Alice et le Maire

À bout de souffle

À quelques mois des élections municipales, Nicolas Pariser débarque avec Alice et le Maire, film intelligent et iconoclaste sur un milieu politique français à bout de souffle. Avec la talentueuse Anaïs Demoustier et Fabrice Luchini, sobre et délicat.

Paul Théraneau, maire de Lyon, a un grave problème. Démotivé après trente ans de vie politique, il n’a plus d’idées. Vidé. L’embauche à son service d’une jeune agrégée de philosophie (Anaïs Demoustier) est censée régénérer sa capacité « à penser »…  

Après Le Grand Jeu (2015), Nicolas Pariser poursuit son évocation du pouvoir. Il raconte avoir été essentiellement motivé à l’idée de montrer « des gens travailler », ce qui est rare dans le cinéma hexagonal lorsqu’il est exempt du thème de souffrance (hormis la perle de Luc Moullet, La Comédie du travail).

Pour embarquer le spectateur et infiltrer le décorum politique, le réalisateur se sert du regard innocent d’Alice découvrant un pays des merveilles, les us et coutumes de la mairie de Lyon. Cette jungle de verbiages touffus et de photocopies volantes, équivaut au milieu décrit par Blain et Lanzac dans Quai d’Orsay, bande dessinée fameuse adaptée à l’écran par Bertrand Tavernier.

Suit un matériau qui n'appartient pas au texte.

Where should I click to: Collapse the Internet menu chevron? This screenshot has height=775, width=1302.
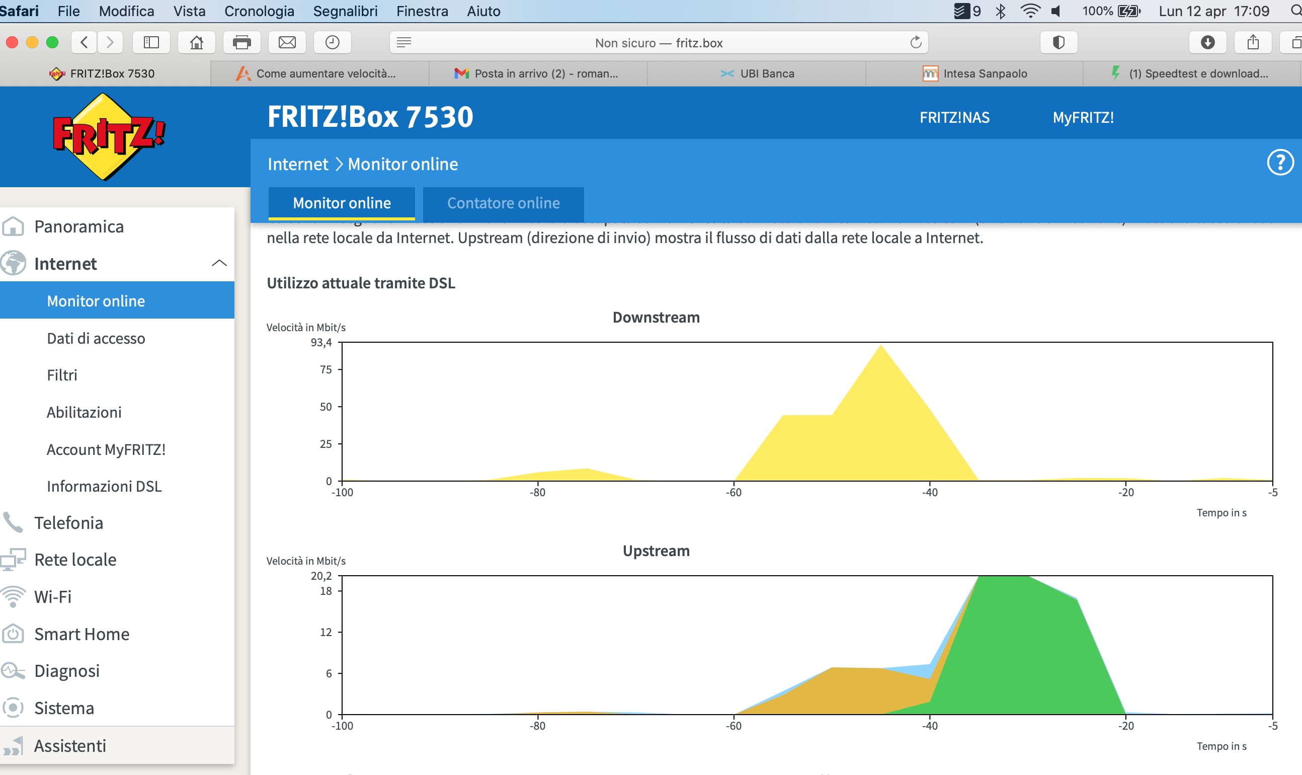click(x=219, y=263)
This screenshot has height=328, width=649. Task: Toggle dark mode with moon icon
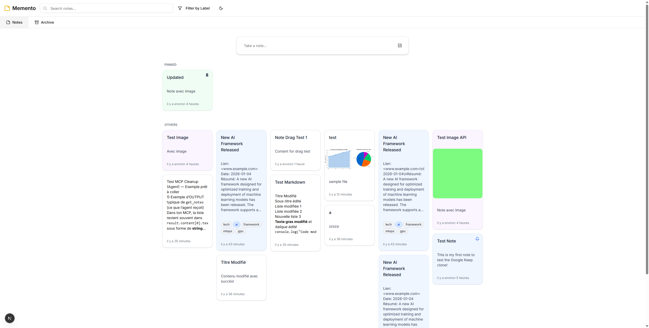click(x=221, y=8)
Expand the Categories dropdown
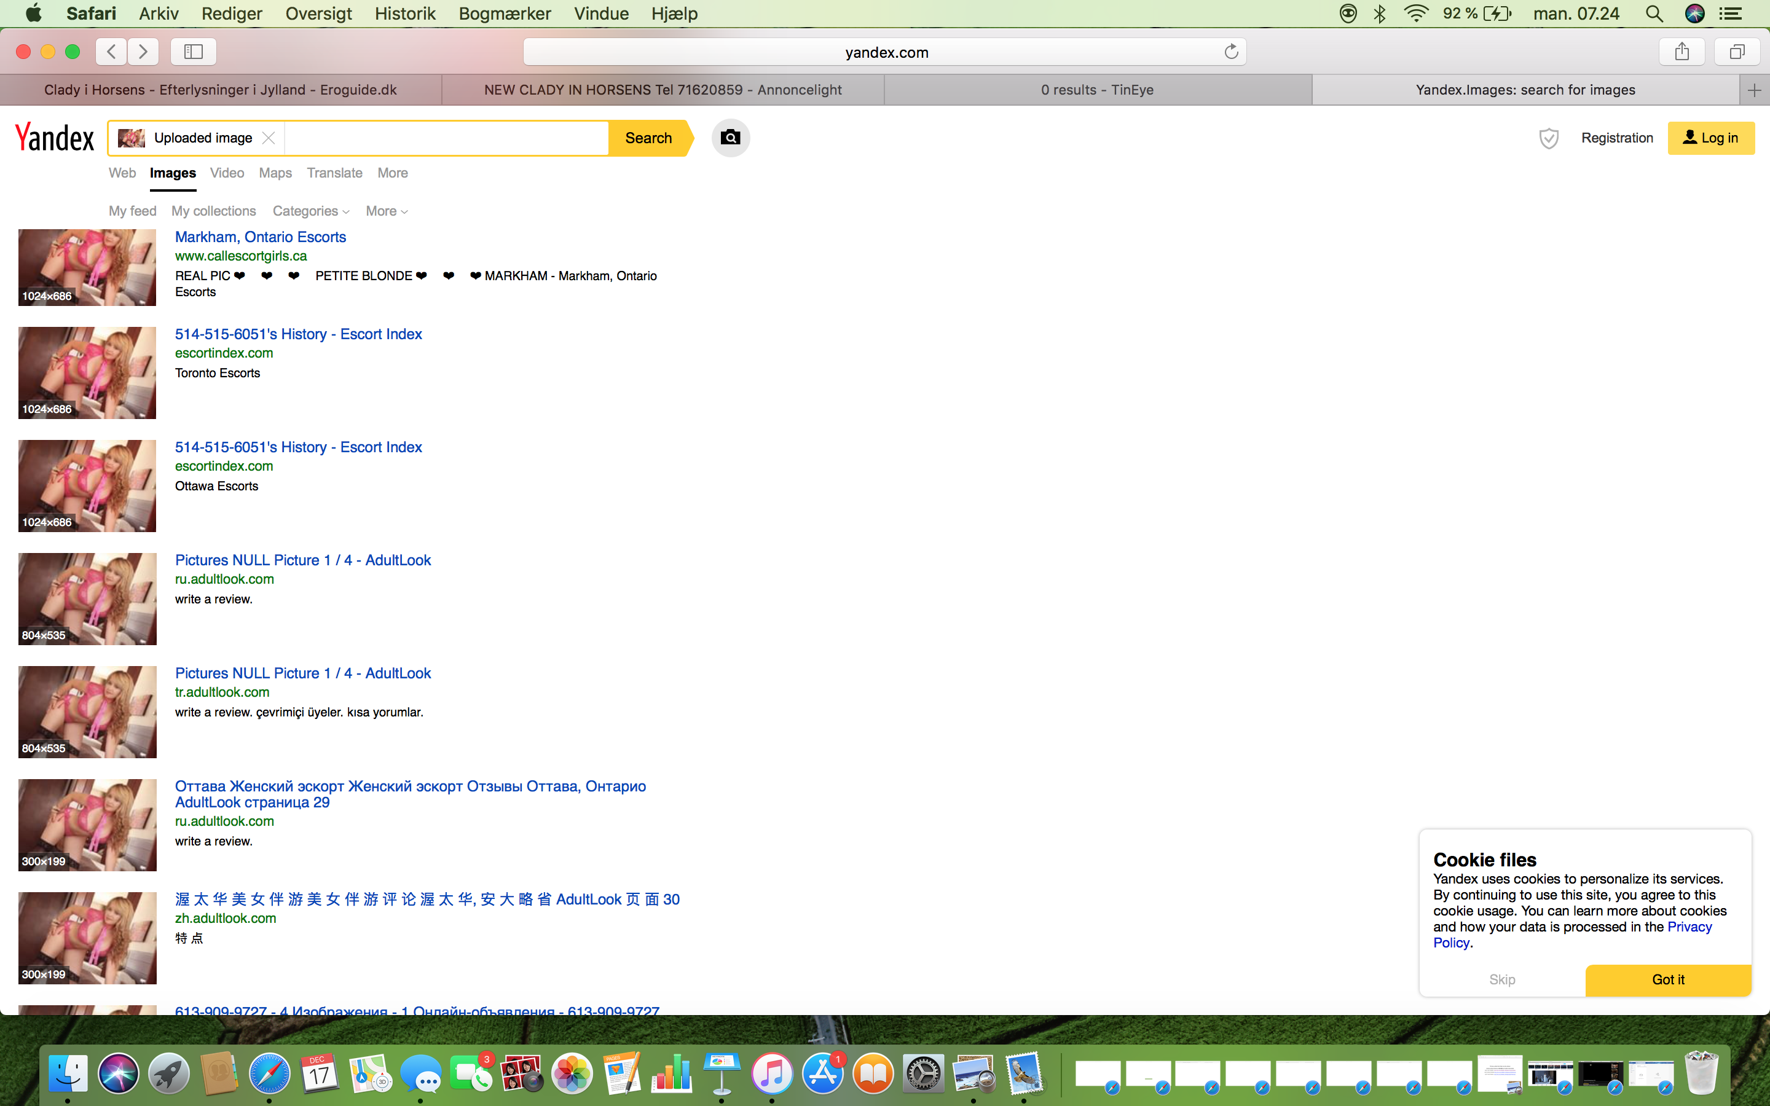 (311, 211)
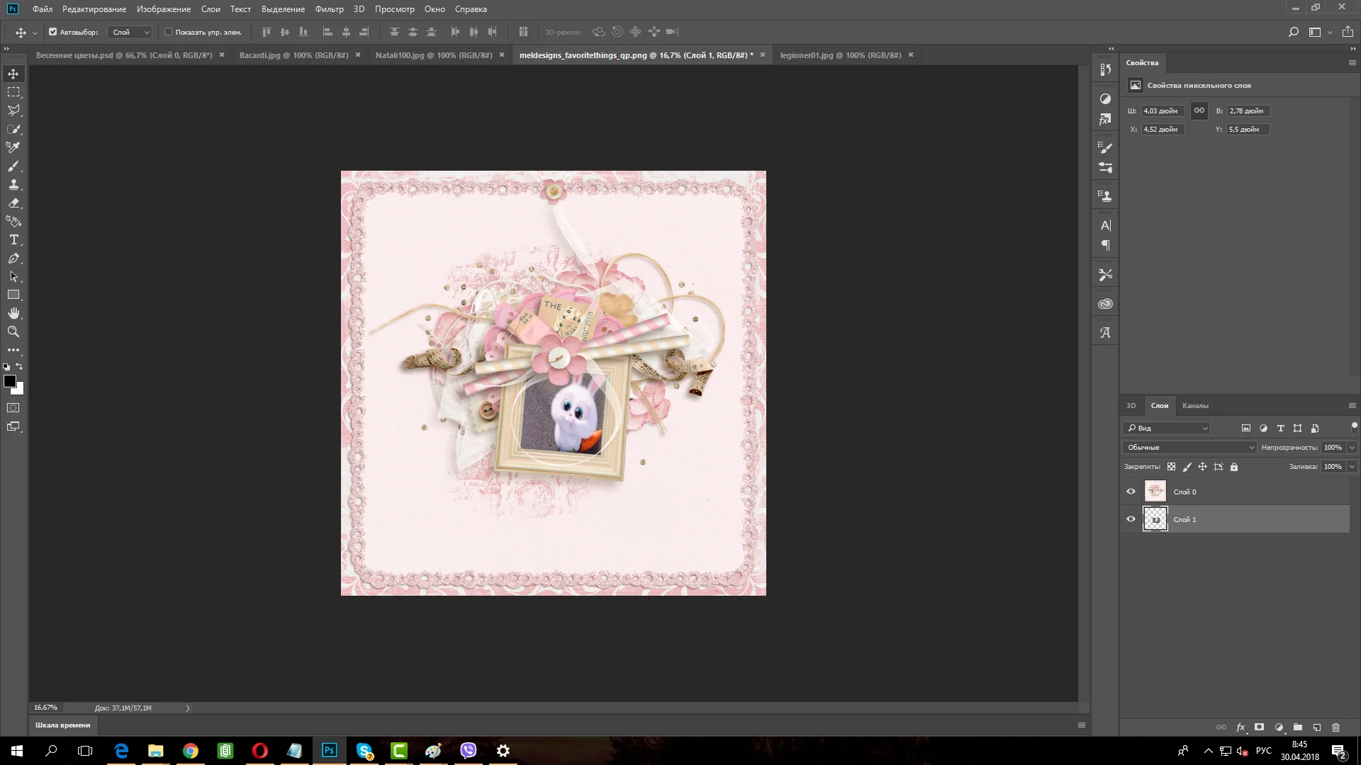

Dans Alice et le Maire, il s’agit là encore d’une ruche en ébullition dominée par un chevalier sans peur, le maire Théraneau (Fabrice Luchini), qui s’apparente au héros de Quai d’Orsay, un Taillard de Vorms sous Prozac et en panne de stabilo. 

Le rythme et l’accumulation des dialogues du film rappellent immédiatement la fougue des œuvres de Jean-Paul Rappeneau et l’érudition de celles d’Eric Rohmer (Nicolas Pariser a été l’élève de ce dernier à La Sorbonne). Le flux de paroles politiques ou techniques, les speechs et autres transactions génèrent une énergie paradoxale face à ce maire décalé, quasi à l’arrêt, qui doute et se force à l’ouvrage. Un théâtre de gesticulations dans un mélange de cynisme et d’habitude. Devenu un ectoplasme, Paul Théraneau n’est cependant pas embarrassé du cadre légal lorsqu’il s’octroie les services de l’ingénue Alice, au seul motif de sa névrose personnelle. Ce contrat signe en réalité un aveu sidérant d’impuissance du politique à agir, un emblème de la crise démocratique qui caractérise la France. 

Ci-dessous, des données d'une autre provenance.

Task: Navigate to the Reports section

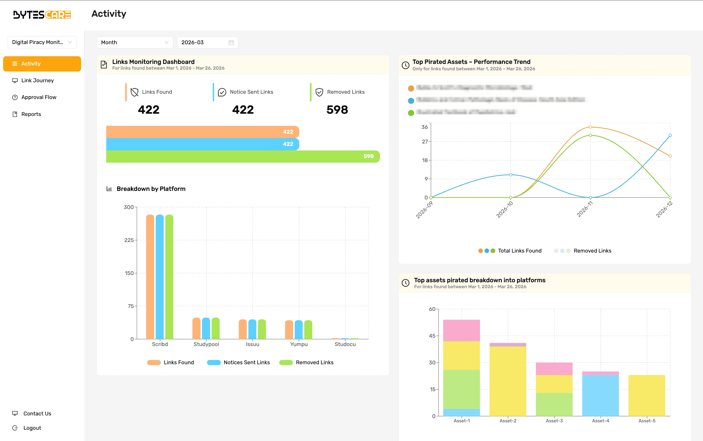Action: point(31,114)
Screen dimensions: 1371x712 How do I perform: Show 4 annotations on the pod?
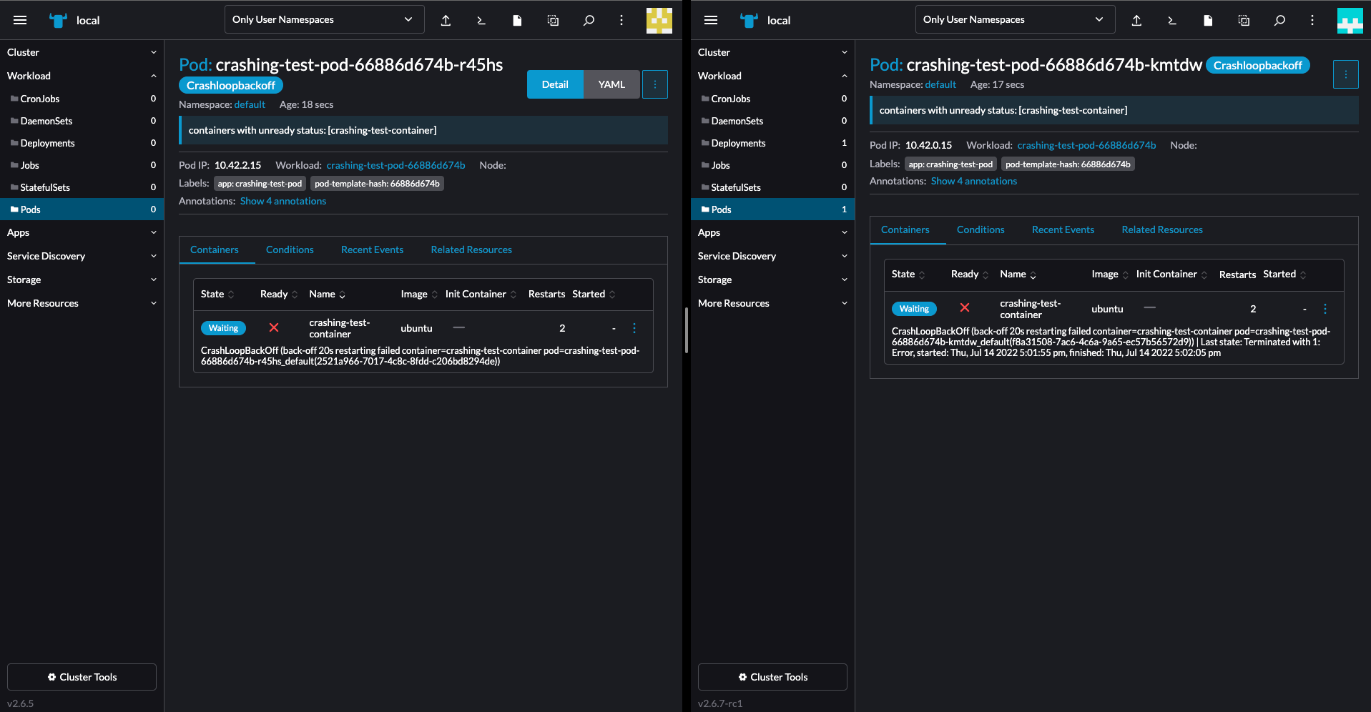282,201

Face au maire, Alice est le stéréotype de la génération Y et Z, férue de nouvelles technologies mais désorientée, en dépit d’études brillantes. Son ambition est autant en berne que son désarroi est grand. La rencontre dans Alice et le Maire fait réfléchir sur la conjonction des étoiles actuelle, où la grande dépression nous guette tapie dans l’ombre, prête à se jeter sur nous.

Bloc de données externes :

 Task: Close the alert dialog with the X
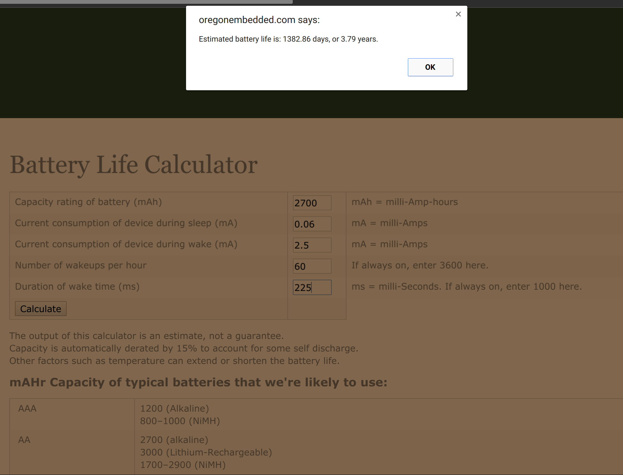(x=458, y=14)
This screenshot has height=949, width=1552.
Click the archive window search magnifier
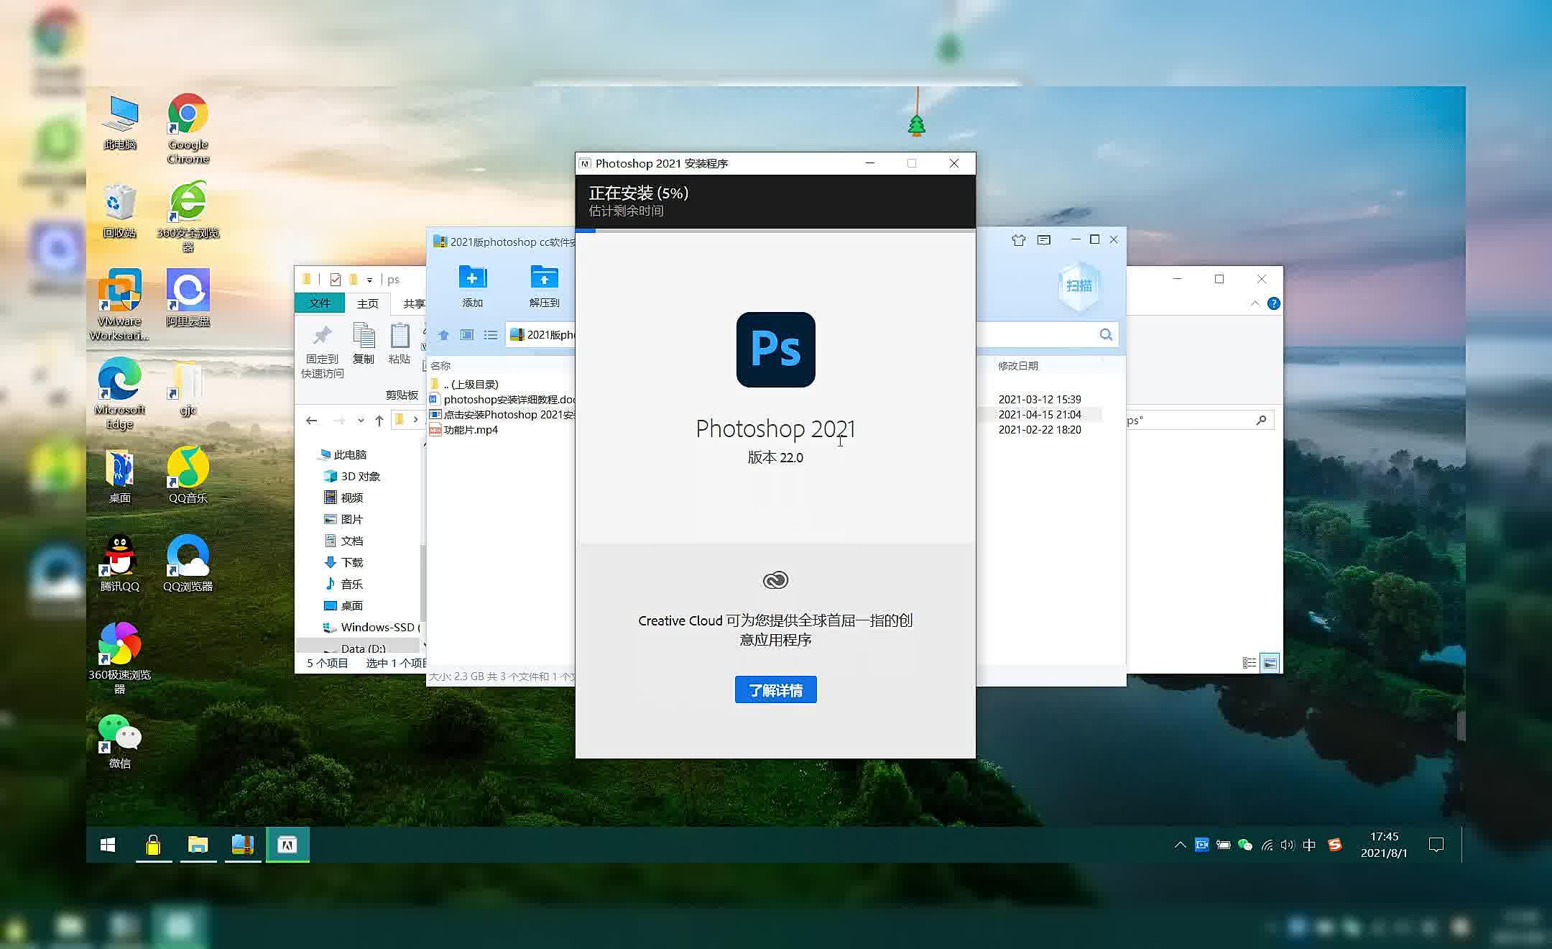[x=1106, y=334]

En dépit des profils de ses personnages clairement dessinés, Nicolas Pariser a l’intelligence d’éviter soigneusement toute forme de caricature. La sobriété et l’ambiguïté du jeu des deux acteurs permettent de prendre beaucoup de plaisir, de naviguer dans l’entrelacs de ce que l’on pourrait prendre, à tort, pour de grosses ficelles, tandis que la narration crée subtilement une communion d’entente entre Paul et Alice. Ces derniers perdent leurs masques au fil du récit au profit de la révélation de visages plus intimes, fruits d’une relation intellectuelle nourrie. Fabrice Luchini n’était pas apparu aussi sobre, fin et délicat depuis longtemps au cinéma, au diapason de l’interprétation d’Anaïs Demoustier, toujours impeccable et profonde. Si Nicolas Pariser raconte qu’il a beaucoup évoqué la mémoire de Sacha Guitry lors du tournage avec ses comédiens, il en reste quelque chose : au delà de sa fluidité, de sa drôlerie et de son engagement politique, Alice et le Maire possède le même éclat dont le maître de l’ironie était capable, un parfum subtil et entêtant.